Work instructions:
Copy every entry exactly as given, minus the images.

Material provided:
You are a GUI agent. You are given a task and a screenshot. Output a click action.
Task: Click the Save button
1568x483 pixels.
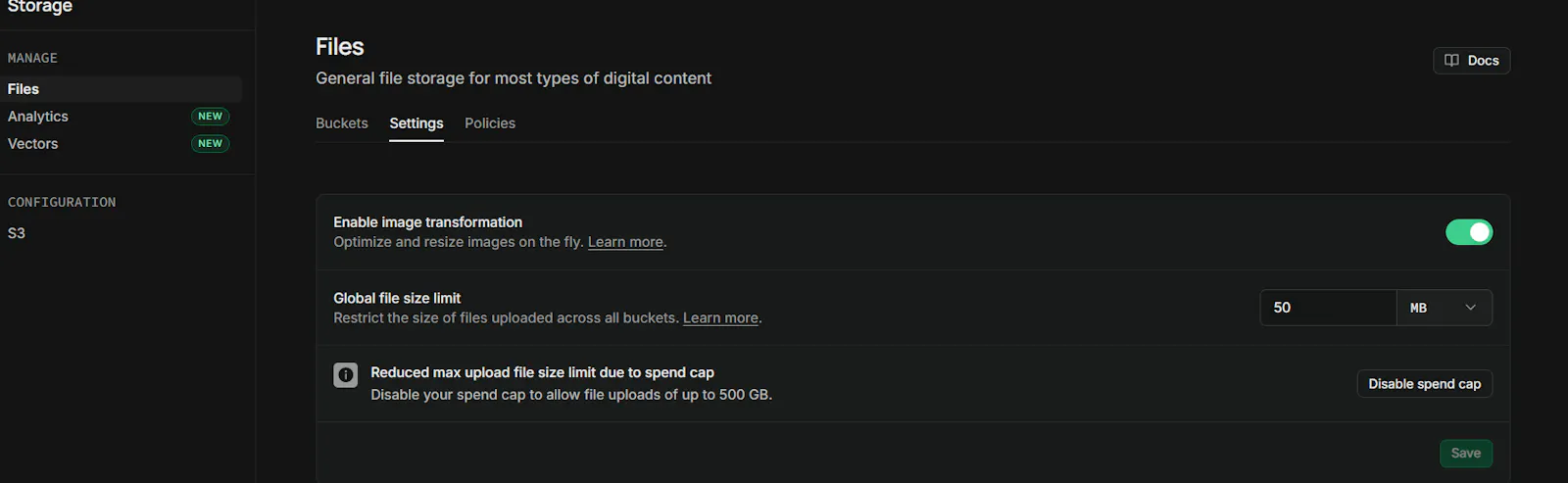[1466, 453]
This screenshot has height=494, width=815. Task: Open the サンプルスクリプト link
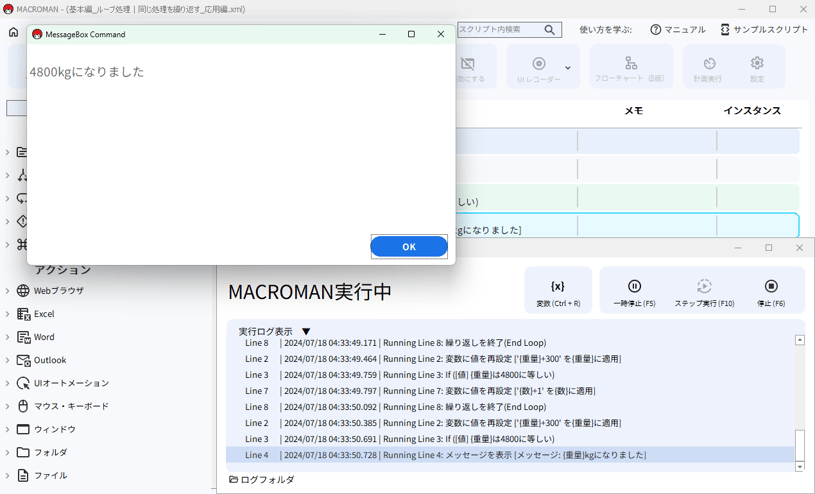[x=763, y=30]
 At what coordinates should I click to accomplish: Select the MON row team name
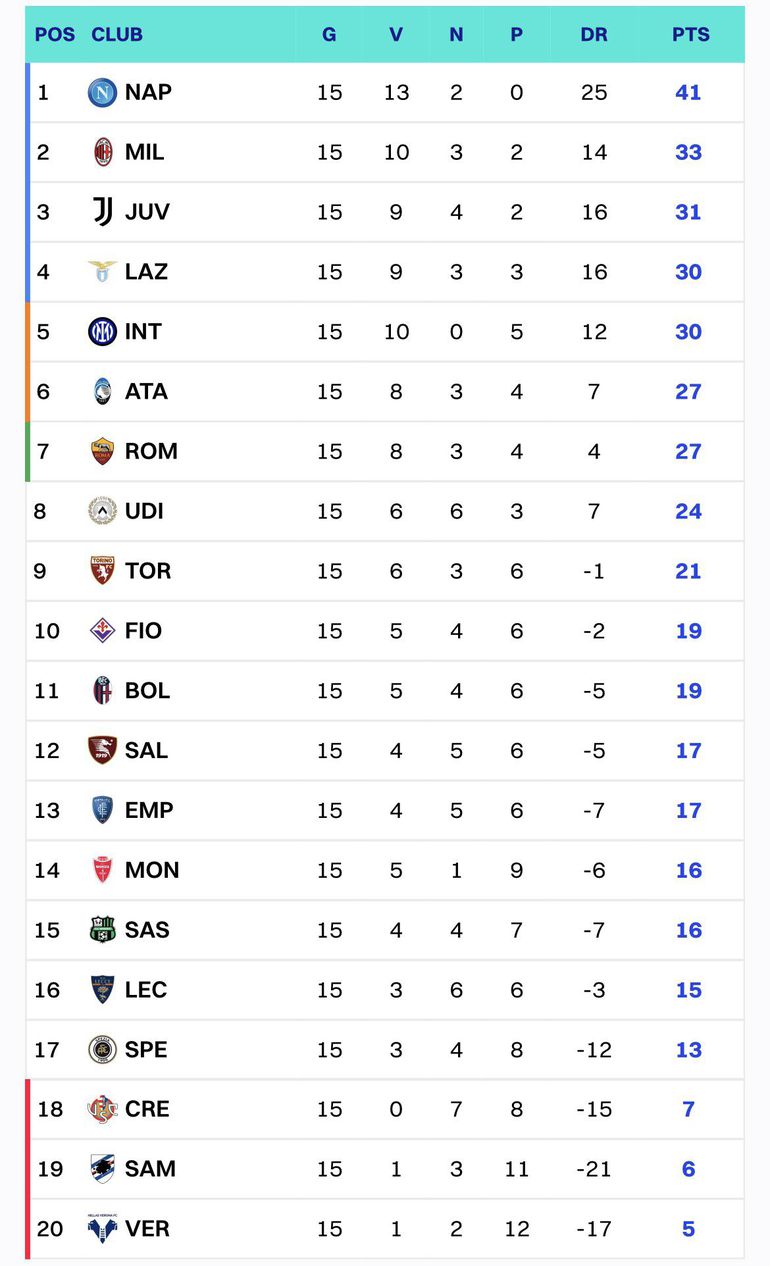[152, 870]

Problem solution:
You are a GUI agent. You are given a task and a screenshot. Output a click action.
Task: Click the Save button
1568x483 pixels.
[1466, 453]
This screenshot has height=494, width=815. Task: Open the サンプルスクリプト link
[x=763, y=30]
 At what coordinates should I click to accomplish: Select the MON row team name
[152, 870]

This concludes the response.